Cyrill Lachauer. The Sunset Route

| Kunstpalais Erlangen

feat. Mike Brodie, Mouse Green, Rhyw, Mia Justice Smith, Moritz Stumm

In the exhibition The Sunset Route, on view at the Kunstpalais Erlangen and created in collaboration with the Sammlung Goetz, Cyrill Lachauer presents works from 2020 to 2025, a period during which he traveled on freight trains through the USA, Mexico, and Bosnia. In the spirit of poetic ethnography, he created photographs and films that are now being shown together for the first time. They all explore questions of freedom, self-determination, and resistance, as well as colonization, exclusion, and exploitation.

 

Laurie Simmons. Dollhouse Photographs

| Deutsches Theatermuseum

The American artist Laurie Simmons is known for her photographs featuring tiny dolls representing stereotypical female roles in domestic interiors.
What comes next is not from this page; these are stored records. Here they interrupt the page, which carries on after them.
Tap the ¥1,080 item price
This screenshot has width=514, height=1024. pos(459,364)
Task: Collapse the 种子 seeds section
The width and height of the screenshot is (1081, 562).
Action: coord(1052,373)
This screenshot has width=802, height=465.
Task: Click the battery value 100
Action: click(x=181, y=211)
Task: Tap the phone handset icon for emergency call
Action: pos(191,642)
The exhibition, a collaboration between Sammlung Goetz, Deutsches Theatermuseum and Filmfest Munich, presents a selection of works by Simmons that cast a critical gaze at gender stereotypes in the American middle class.

Sterling Ruby

| Sammlung Goetz /Schaufenster

The American artist Sterling Ruby, who lives and works in Los Angeles, is known for his multi-disciplinary body of work, which includes sculptures, ceramics, bronzes, collages, textiles, and expansive spray-painted canvases in which he intertwines a wide variety of autobiographical, art historical, and sociological sources. Through deconstruction and reconstruction, Ruby explores the idea of a non-hierarchical and borderless universe. The exhibition at the Sammlung Goetz /Schaufenster lends insight into his multifaceted artistic practice through a selection of works created between 2008 and 2016.

 

Jeff Wall

| Sammlung Goetz /Schaufenster

Canadian artist Jeff Wall is one of the most influential photographers of our time. In his elaborately staged pictorial compositions, he combines the narrative of cinema with painting. Wall became known for his large-format lightbox images, which are formally more reminiscent of the world of advertising than that of fine art. With this technique, he revolutionized the medium of photography, elevating it to the height of painting and sculpture. The exhibition at the Sammlung Goetz /Schaufenster presents a selection of his iconic lightbox images from the 1990s.